Many people also may not realize that the first Crop Production Report—or some version of it — was created in 1863 and has been created and shared every month since 1866. And in all those years, the USDA has only missed ONE report (and that due to the government shut-down in 2013). So, there’s a rich and storied history behind the report and the people who help make it happen each month.
Of course, the USDA will create 446 statistical reports in 2017, but, in the ag business, we’re focused on about 26 or so “signature” reports, like the Crop Production Report.
So, why is the Crop Production Report so important? Primarily, because it directly influences commodity prices—from the moment the information is released (Market News, Associated Press, Reuters, Bloomberg and DTN have exclusive access “Pre Report” so they can release accurate data the minute the report is released from the USDA). The Crop Production Report is the de facto industry benchmark when it comes to crop estimates.

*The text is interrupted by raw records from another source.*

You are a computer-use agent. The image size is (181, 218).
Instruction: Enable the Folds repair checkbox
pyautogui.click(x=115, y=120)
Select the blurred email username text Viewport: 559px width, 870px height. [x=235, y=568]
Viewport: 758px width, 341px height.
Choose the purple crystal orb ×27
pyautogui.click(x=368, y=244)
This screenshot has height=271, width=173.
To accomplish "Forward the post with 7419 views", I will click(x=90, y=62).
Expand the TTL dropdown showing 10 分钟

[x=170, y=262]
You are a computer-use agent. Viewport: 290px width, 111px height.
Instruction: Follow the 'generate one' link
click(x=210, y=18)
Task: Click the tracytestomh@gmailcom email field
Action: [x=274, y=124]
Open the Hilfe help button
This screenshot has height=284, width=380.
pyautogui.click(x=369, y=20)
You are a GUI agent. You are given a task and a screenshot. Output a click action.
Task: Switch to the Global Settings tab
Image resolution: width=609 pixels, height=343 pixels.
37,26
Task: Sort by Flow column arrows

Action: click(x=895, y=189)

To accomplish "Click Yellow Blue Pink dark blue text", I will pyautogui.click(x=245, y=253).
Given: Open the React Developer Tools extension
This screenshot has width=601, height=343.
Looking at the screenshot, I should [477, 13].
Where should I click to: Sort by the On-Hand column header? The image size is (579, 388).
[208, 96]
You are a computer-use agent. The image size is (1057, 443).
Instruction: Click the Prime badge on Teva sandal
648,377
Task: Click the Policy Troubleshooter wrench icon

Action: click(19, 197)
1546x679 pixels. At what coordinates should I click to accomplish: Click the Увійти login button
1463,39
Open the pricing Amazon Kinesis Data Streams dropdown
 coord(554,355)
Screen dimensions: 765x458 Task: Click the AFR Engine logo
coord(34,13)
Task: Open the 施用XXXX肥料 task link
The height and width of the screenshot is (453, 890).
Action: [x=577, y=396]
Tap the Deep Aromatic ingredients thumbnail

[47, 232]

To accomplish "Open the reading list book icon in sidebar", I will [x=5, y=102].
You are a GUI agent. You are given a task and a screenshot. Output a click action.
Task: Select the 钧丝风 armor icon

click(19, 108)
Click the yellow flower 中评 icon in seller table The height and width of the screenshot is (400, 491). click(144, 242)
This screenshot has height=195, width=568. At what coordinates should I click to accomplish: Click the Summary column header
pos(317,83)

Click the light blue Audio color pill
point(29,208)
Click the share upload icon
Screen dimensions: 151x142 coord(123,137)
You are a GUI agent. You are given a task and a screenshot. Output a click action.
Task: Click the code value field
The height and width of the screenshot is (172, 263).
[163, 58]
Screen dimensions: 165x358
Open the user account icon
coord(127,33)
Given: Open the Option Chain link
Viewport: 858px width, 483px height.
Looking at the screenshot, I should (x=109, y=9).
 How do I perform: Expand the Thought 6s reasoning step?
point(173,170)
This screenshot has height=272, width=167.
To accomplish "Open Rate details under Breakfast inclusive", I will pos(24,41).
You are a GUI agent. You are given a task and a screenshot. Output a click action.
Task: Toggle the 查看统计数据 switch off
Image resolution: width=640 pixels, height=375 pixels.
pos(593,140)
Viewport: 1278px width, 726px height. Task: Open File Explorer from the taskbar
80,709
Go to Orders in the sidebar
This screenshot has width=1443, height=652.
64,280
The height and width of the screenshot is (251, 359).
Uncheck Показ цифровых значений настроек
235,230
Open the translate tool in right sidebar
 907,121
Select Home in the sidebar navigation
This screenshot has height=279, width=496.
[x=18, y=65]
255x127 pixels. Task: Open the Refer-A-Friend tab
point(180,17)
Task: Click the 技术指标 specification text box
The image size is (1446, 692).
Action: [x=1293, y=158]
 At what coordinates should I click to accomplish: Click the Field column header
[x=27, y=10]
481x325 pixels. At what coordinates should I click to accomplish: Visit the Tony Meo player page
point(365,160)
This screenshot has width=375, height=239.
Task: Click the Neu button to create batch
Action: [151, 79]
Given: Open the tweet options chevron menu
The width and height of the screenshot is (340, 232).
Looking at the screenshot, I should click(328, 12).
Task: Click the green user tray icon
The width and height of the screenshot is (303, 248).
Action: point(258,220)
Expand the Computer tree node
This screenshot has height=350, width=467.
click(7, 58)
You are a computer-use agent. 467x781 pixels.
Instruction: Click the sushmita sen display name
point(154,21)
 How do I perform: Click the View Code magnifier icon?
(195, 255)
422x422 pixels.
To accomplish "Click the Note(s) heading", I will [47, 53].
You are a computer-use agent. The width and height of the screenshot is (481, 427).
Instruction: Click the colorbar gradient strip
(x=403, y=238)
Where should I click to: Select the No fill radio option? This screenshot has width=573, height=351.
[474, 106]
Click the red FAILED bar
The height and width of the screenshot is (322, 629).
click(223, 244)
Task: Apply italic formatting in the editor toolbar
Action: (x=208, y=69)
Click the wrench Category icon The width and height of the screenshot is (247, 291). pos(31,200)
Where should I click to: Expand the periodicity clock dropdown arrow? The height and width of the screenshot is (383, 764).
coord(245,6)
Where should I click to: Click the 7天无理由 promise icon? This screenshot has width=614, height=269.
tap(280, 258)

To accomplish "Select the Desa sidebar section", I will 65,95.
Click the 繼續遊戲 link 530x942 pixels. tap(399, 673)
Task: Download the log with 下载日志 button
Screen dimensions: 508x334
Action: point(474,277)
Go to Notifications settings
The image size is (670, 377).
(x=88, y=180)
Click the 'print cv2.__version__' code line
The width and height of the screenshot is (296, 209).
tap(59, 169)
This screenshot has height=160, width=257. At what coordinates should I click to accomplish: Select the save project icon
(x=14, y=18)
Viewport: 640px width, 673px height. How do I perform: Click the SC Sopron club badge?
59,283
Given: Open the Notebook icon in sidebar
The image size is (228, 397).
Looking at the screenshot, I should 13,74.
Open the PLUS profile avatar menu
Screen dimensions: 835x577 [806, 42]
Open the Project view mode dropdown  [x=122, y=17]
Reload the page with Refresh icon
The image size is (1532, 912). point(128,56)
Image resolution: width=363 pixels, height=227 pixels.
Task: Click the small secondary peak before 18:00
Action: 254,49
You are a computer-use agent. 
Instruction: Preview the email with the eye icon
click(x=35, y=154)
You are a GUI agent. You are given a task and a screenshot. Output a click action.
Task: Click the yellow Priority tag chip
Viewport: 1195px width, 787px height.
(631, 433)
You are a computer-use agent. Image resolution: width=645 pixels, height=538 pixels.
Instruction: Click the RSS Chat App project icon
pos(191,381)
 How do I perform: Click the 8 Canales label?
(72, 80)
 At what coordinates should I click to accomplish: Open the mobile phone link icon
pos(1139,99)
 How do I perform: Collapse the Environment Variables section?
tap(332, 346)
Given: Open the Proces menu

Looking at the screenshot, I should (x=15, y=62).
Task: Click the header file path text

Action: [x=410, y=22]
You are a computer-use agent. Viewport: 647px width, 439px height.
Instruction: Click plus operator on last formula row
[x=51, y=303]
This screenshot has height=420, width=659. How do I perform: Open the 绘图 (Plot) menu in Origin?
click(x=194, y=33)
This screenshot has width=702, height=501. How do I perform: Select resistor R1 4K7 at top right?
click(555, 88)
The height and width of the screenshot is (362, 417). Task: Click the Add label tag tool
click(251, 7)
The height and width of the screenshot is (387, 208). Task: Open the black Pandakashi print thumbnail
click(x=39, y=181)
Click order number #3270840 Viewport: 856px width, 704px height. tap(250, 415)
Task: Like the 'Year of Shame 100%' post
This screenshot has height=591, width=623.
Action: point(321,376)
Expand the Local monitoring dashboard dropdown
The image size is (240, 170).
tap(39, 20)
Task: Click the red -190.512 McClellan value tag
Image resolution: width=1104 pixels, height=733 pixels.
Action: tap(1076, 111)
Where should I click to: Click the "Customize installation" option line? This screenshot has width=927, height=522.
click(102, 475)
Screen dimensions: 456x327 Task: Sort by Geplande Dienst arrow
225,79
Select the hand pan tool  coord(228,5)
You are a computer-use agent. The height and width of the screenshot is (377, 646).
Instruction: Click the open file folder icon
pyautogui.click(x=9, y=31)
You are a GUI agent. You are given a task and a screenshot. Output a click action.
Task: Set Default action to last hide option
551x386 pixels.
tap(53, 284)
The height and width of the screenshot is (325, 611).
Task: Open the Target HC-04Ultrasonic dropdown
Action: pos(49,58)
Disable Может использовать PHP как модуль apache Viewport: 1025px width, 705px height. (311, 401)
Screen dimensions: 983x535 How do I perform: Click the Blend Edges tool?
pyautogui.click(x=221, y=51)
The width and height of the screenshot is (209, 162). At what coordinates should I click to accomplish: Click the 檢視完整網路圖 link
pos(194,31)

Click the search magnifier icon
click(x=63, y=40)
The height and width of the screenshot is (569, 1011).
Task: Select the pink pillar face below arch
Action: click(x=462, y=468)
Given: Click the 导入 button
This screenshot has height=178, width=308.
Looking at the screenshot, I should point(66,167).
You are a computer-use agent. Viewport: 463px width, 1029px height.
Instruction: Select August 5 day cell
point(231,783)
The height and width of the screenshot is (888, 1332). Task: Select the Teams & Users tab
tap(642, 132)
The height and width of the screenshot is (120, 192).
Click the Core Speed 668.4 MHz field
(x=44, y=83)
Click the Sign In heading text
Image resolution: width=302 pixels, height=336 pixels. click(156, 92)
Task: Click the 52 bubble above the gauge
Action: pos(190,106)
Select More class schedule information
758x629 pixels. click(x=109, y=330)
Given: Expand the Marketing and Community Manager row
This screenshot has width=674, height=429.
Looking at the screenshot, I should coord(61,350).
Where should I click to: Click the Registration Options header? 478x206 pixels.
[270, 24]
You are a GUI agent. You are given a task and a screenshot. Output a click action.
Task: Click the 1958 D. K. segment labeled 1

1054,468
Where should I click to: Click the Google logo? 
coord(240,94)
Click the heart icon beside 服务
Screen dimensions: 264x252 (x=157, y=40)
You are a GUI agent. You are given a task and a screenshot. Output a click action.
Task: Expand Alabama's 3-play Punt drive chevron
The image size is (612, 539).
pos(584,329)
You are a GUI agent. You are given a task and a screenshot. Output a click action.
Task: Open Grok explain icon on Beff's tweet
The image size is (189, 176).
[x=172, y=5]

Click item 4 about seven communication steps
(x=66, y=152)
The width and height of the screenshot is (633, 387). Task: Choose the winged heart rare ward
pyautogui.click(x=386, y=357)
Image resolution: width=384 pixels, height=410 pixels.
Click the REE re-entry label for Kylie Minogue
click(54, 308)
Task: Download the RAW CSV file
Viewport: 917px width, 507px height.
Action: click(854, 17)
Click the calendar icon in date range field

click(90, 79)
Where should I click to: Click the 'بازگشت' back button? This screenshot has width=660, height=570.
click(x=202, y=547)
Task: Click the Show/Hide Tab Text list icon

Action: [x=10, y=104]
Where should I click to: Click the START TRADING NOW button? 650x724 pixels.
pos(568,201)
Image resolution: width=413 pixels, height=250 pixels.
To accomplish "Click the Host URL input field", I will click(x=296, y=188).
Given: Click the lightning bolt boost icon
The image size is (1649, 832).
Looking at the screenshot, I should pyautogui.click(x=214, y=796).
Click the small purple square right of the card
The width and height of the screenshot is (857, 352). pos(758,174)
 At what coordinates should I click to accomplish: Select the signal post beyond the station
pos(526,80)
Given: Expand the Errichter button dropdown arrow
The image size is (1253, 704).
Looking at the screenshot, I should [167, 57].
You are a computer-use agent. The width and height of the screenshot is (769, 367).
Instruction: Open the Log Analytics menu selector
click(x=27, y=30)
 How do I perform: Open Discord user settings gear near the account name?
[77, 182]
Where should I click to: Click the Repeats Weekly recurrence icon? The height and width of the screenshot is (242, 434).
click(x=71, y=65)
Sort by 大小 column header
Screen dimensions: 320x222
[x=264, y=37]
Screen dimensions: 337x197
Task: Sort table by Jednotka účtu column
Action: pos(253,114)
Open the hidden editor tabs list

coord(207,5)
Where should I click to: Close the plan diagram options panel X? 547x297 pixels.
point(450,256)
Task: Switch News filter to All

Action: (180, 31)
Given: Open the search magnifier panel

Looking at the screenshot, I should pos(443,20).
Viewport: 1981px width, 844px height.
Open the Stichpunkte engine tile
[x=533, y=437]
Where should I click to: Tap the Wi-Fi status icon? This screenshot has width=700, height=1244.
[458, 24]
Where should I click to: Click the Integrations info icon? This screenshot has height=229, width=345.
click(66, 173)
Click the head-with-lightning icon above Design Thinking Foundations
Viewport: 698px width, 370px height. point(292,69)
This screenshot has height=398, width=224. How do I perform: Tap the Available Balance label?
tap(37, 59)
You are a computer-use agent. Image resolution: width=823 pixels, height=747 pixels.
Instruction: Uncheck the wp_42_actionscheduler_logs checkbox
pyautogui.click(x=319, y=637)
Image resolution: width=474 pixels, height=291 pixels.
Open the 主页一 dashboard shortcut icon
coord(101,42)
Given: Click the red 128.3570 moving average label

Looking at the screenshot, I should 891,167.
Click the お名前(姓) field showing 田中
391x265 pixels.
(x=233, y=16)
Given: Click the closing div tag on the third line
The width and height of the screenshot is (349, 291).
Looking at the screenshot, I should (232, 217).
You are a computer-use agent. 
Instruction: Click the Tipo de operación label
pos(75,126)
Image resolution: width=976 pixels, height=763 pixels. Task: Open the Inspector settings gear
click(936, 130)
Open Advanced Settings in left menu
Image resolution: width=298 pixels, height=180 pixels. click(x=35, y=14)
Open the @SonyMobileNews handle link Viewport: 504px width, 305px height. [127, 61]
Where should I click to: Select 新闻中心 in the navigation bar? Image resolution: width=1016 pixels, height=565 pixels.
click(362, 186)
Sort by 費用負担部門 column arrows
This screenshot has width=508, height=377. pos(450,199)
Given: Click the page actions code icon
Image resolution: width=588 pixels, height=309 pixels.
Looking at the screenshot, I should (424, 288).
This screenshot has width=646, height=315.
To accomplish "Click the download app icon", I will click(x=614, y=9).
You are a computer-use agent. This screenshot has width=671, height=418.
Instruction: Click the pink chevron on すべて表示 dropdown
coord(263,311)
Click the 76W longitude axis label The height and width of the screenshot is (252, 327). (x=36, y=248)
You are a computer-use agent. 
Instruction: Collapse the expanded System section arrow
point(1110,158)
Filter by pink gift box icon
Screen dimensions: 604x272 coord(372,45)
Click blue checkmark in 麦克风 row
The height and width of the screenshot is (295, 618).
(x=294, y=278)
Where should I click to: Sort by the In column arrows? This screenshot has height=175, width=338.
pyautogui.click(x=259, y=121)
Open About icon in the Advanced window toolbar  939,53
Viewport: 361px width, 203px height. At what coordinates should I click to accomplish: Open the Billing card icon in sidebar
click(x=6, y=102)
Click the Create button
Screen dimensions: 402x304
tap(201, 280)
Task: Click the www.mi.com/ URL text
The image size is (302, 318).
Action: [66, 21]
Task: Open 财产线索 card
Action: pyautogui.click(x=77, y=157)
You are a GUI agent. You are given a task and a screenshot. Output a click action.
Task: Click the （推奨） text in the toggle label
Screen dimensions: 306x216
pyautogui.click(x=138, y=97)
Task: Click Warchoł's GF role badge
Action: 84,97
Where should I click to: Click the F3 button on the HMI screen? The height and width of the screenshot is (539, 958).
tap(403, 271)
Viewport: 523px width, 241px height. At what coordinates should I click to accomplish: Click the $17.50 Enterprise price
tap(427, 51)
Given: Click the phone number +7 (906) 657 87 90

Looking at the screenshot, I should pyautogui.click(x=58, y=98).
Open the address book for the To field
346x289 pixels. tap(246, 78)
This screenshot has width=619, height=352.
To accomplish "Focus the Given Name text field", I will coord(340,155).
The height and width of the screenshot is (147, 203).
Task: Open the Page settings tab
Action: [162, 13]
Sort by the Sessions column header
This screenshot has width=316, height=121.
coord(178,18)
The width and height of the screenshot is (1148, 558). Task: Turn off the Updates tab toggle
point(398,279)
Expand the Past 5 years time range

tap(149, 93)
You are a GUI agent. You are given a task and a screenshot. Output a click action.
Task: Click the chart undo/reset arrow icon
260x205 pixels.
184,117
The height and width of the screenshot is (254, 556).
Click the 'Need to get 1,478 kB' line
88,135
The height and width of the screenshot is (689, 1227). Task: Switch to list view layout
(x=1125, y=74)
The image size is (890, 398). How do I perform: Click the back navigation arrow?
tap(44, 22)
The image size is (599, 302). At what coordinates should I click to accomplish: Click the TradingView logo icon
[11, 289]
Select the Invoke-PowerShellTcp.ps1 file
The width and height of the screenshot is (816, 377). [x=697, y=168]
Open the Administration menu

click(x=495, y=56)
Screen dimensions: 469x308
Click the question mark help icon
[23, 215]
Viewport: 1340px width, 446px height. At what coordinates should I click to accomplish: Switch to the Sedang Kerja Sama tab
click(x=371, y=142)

Once the report is released (most recently, on Aug. 10), the market reacts. Expectations change. And everyone—industry-wide—starts using the numbers in this report to trade corn, wheat, soybeans and other commodity products.
So, it can be a nerve-wracking time for risk managers just before the release, since we all really have no idea what the report is going to say.
How can you protect yourself against that kind of uncertainty?
First, take a long, hard look at your risk and understand your exposure to the market. Then, run through multiple “what-if” scenarios. For example, let’s say you’re a corn producer and you haven’t sold any corn to date, but you’re expecting a bullish report. What happens if the Crop Production Report shows no change in the yield from the previous month? Do you have a plan for what to do next?
A friend had a saying that’s stuck with me all these years: “Risk management isn’t about being right (about the market), it’s about managing the exposure of your business in the market.” That’s a good mantra to keep in mind as you’re managing your price risk in the ag business —especially as the USDA’s Crop Production Report comes out each month.